Work request:
Take each line of the listing that has the string "Transnistria" and report it.

Data excerpts:

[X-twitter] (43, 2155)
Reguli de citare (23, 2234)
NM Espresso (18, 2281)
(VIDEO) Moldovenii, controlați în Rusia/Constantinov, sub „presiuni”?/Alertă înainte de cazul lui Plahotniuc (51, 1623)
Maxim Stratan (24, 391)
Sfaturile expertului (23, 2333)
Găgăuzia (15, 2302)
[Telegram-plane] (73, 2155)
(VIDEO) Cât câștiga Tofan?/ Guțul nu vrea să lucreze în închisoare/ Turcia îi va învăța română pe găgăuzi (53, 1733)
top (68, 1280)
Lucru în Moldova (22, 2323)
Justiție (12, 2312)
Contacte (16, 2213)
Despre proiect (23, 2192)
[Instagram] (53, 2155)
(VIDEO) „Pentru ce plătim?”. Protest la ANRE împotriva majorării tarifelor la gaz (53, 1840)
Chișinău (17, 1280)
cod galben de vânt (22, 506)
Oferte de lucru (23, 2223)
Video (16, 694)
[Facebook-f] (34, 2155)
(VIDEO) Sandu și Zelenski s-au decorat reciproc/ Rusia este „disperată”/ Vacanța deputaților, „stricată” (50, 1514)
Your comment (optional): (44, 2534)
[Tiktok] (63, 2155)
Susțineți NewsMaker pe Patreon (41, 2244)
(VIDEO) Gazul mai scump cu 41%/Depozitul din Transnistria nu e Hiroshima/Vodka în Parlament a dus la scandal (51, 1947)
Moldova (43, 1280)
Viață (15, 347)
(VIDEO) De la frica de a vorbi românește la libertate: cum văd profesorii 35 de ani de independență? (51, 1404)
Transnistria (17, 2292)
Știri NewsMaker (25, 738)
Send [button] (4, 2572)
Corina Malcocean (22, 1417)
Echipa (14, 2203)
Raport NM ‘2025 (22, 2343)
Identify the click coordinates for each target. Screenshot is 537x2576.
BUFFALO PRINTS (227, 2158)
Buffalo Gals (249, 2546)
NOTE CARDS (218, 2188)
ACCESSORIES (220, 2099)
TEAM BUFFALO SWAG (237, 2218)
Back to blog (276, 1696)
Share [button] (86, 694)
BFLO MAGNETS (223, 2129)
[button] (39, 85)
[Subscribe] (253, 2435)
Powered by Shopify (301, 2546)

Task answer:
(VIDEO) Gazul mai scump cu 41%/Depozitul din Transnistria nu e Hiroshima/Vodka în Parlament a dus la scandal (51, 1947)
Transnistria (17, 2292)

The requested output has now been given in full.